- [Do this]:
Could you put the lines, from the one containing "Task: Tap the" through the last line, into a JSON list of strings, one string per line, with blank lines left out?

- [The input]:
>>>

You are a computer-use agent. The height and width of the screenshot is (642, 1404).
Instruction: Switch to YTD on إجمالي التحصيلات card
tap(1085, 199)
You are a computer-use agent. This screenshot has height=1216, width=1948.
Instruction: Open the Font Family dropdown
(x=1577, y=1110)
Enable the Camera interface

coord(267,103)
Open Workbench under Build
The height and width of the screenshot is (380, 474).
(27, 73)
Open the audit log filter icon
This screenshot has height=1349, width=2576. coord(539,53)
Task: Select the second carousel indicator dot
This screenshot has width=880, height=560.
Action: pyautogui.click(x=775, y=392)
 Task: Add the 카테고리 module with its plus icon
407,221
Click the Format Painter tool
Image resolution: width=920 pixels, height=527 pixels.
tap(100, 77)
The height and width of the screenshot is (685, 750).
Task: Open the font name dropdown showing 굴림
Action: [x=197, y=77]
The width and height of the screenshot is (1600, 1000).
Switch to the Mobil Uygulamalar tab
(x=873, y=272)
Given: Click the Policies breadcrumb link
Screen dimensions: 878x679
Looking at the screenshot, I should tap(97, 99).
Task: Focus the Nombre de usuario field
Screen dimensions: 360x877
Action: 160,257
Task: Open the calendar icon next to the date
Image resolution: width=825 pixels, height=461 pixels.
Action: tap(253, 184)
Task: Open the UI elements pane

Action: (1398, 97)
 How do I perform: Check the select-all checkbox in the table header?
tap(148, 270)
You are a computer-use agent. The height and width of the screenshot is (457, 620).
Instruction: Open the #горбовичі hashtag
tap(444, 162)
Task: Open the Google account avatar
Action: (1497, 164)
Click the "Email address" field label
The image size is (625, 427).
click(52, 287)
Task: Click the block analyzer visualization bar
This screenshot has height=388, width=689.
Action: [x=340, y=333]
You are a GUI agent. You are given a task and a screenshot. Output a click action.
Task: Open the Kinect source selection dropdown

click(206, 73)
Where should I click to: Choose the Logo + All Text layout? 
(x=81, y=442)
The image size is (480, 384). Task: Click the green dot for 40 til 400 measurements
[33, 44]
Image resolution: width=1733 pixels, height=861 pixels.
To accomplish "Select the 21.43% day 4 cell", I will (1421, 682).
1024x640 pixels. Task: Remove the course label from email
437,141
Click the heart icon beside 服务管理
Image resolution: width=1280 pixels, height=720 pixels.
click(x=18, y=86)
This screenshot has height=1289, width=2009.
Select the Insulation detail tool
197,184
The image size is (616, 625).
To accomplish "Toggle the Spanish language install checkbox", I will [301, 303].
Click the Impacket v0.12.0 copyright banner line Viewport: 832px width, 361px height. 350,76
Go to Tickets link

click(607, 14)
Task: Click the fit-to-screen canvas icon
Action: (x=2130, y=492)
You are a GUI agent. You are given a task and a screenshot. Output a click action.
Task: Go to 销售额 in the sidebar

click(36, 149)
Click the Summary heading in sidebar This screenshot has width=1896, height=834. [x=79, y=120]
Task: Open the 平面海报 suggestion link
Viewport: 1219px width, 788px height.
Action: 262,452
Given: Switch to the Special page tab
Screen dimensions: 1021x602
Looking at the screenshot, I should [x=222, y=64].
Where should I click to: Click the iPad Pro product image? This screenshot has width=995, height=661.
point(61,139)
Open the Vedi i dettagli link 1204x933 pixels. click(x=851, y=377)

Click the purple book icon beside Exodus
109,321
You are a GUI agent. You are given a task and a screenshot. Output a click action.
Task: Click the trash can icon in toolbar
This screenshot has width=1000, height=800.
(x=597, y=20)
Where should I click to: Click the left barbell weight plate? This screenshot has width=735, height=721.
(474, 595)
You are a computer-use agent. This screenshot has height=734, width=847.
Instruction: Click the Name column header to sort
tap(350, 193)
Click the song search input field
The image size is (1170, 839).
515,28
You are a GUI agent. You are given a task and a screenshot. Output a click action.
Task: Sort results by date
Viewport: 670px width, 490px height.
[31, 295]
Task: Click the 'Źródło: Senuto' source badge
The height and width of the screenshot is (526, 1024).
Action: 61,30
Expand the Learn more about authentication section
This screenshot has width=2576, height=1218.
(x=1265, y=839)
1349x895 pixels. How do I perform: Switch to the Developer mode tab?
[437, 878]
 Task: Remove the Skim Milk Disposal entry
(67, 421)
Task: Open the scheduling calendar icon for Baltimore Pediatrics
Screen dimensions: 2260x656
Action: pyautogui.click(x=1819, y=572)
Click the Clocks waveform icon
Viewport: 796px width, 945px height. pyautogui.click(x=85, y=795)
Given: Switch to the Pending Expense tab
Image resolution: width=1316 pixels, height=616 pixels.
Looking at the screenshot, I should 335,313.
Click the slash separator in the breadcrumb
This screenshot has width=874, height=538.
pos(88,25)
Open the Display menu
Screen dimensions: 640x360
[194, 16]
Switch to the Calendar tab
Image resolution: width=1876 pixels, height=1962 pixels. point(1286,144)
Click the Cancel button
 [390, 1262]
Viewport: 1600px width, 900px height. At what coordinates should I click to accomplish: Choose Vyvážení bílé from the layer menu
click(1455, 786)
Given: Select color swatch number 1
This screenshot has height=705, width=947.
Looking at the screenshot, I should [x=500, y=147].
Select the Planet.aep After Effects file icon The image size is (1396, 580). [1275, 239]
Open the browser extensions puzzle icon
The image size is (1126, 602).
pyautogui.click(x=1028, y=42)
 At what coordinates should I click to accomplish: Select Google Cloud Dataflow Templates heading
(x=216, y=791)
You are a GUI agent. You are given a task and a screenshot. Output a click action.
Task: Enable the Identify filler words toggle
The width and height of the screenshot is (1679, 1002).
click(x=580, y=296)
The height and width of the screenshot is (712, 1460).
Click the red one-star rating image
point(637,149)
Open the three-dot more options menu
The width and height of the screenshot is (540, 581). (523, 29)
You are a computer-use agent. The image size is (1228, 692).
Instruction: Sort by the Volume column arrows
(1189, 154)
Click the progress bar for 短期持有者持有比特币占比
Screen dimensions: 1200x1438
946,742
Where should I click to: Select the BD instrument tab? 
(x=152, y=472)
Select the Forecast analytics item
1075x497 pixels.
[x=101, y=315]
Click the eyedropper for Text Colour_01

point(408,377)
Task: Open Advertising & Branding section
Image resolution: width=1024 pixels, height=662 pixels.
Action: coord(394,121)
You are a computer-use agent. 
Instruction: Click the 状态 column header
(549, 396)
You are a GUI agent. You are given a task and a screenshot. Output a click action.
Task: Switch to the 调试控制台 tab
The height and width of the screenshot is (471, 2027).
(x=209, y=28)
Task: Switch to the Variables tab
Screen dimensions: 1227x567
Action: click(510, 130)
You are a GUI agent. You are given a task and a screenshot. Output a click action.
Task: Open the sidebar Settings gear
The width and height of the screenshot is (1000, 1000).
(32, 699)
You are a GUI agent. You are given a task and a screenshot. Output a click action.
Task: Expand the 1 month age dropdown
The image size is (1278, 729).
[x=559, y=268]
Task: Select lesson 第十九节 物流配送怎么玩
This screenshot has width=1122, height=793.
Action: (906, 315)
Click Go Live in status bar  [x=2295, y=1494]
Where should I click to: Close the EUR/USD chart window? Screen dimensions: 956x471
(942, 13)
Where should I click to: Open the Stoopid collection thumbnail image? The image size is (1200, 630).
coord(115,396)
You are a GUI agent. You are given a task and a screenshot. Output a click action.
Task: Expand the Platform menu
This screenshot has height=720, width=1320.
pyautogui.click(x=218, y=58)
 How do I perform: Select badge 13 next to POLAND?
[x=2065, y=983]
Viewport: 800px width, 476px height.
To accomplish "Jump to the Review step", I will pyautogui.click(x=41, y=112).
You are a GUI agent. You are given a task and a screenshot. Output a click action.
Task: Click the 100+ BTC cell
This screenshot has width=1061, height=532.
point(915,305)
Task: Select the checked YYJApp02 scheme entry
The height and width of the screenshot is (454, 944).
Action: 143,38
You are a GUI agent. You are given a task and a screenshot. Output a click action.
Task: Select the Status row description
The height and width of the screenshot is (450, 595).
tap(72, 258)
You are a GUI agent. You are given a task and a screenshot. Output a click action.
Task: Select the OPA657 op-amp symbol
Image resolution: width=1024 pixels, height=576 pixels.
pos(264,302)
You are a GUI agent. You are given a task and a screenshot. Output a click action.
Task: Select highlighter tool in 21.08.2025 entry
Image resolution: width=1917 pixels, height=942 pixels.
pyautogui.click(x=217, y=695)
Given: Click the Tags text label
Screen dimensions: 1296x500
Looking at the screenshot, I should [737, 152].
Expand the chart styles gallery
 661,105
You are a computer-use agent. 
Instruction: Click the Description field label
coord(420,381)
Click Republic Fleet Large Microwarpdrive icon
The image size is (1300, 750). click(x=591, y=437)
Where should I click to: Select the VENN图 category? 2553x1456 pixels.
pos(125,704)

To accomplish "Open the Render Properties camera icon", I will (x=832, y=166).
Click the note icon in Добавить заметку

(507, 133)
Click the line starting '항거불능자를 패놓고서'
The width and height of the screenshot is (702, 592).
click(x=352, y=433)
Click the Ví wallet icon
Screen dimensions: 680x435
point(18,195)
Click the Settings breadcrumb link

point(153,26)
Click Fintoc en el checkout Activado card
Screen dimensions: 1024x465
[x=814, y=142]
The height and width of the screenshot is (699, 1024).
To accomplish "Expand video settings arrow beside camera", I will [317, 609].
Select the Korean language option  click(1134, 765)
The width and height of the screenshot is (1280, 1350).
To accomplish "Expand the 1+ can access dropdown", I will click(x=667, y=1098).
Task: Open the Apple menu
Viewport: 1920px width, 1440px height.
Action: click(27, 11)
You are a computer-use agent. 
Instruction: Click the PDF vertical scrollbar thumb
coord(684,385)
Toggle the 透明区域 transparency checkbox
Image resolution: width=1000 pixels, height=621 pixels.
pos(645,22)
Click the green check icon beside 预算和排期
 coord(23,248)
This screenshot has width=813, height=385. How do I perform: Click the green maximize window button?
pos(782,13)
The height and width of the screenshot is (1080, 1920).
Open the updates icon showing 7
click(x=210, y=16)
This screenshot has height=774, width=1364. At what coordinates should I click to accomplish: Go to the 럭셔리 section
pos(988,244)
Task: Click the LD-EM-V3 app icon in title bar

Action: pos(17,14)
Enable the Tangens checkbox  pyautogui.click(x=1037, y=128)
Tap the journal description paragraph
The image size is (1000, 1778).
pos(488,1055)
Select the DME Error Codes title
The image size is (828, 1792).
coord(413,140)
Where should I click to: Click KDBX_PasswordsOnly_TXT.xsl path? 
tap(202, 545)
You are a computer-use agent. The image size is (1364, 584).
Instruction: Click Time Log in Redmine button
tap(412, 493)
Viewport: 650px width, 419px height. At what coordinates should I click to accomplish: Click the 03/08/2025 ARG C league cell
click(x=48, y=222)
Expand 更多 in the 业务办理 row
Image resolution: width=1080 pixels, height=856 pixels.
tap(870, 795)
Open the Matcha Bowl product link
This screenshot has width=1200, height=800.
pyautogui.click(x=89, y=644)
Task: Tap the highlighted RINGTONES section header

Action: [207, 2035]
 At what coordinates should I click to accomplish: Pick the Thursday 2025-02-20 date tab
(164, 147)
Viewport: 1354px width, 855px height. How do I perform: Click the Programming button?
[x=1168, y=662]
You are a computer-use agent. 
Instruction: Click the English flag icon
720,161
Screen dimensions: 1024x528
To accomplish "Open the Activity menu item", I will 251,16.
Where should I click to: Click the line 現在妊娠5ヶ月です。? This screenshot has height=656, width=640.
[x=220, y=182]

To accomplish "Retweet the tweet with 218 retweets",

<<<

- [Completed exercise]:
[
  "Task: Tap the highlighted RINGTONES section header",
  "Action: [207, 2035]",
  " At what coordinates should I click to accomplish: Pick the Thursday 2025-02-20 date tab",
  "(164, 147)",
  "Viewport: 1354px width, 855px height. How do I perform: Click the Programming button?",
  "[x=1168, y=662]",
  "You are a computer-use agent. ",
  "Instruction: Click the English flag icon",
  "720,161",
  "Screen dimensions: 1024x528",
  "To accomplish \"Open the Activity menu item\", I will 251,16.",
  "Where should I click to: Click the line 現在妊娠5ヶ月です。? This screenshot has height=656, width=640.",
  "[x=220, y=182]",
  "To accomplish \"Retweet the tweet with 218 retweets\","
]